Directions:
Answer these questions from the customs passage below, one answer per line.
(a) When were the EU Security laws requiring an Entry Summary Declaration introduced?
(b) What percentage of non-EU trade is subject to checks today?
(c) What cost, as a share of transaction values, is the new customs border more likely to add for the UK?

Selected extract:
● ● ● ● ●

Although "arrivals" are not subject to any customs formalities, checks on goods are undertaken on the basis of risk analysis to target inspections on “high-risk” consignments and allow rapid passage of “low-risk” consignments. Paraphrasing Jim Harra (HMRC) from his evidence to the House of Commons Treasury Committee :
  • Each EU member state administers its own customs authority and makes its own decisions on checking.
  • In the absence of customs declarations and routine customs controls, HMRC rely on other sources of intelligence and information about what is crossing the border.
  • Risk-based checks are carried out on intra-EU trade, focussed on excise risks and security risks.
Customs Processing as third country

On leaving the EU Customs Union, both the UK and EU will introduce routine customs controls and customs declarations. UK exports to the EU will be subject to the same treatment by HMRC as current UK exports to third countries On import to the EU, these goods will become subject to EU import rules for third countries. In the same way, EU exports to the UK will become subject to the current HMRC process for imports from third country to the UK. The administrative burden will increase:
  • Export licenses as per current EU “Dispatching” process described above.
  • Economic Operator Registration and Identification (“EORI”) status is already required for operators established in the EU and operators established outside the EU who trade within the EU.
  • Import Control System (ICS) EU Security laws introduced in Jan 2011 require an Entry Summary Declaration (ENS) of cargo information to be lodged at the first customs office of entry to the EU for imports from third countries.
  • Customs Declarations are required to be submitted electronically or on paper copy of the 8-page Single Administrative Document (SAD). (See also UK Govt SAD guidance)
  • Supporting documentation is required for Customs Clearance : Commercial invoice; Customs value declaration; Freight documentation & insurance; Packing list. In many cases, this will be similar/identical to the commercial supporting documentation retained as per current EU “Dispatching” process described above.
  • VAT Exports to third countries are usually zero-rated. Imports from third countries are charged at prevailing local rate, although VAT-registered businesses can reclaim the VAT.
  • Excise as per current EU “Dispatching” process described above.
  • Import Tariff / RoO Imports from third countries to the EU will need to pay import duty (the Common External Tariff), unless a preferential trade agreement is in place and Rules of Origin (RoO) paperwork is provided to prove qualification for a preferential tariff rate. (Refer to earlier blog)
Regarding checks on goods for third country imports, Jim Harra's (HMRC) evidence suggests:
  • Introduction of routine customs controls and customs declarations made in advance will increase information for risk analysis and so provide better targeting of inspections for UK-EU trade.
  • Non-EU trade today: 99% declarations are electronic, 96% cleared in seconds, only 4% subject to checks, vast bulk of checks are documentary checks only rather than physical inspections.
Challenges & Costs of New Customs Border

Border Crossing Costs. During the Referendum Campaign, HM Treasury's “Analysis of the economic impact of EU membership” suggested that the new customs border could add 24% cost to transaction values. But as explained by Open Europe's analysis, this figure is based on an OECD range of 2-24%, with the 24% applying to much less developed economies. For the UK, this figure is more likely to be in the 2% region, which tallies with an earlier HM Government FoI response (page 5) estimating the cost at 2% of transaction values and analysis at “The Door To Freedom” blog post.

● ● ● ● ●

Information supplied:

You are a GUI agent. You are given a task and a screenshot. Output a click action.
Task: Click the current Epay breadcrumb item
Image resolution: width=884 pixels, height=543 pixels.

● ● ● ● ●

Exercise response:
(a) January 2011
(b) 4%
(c) About 2%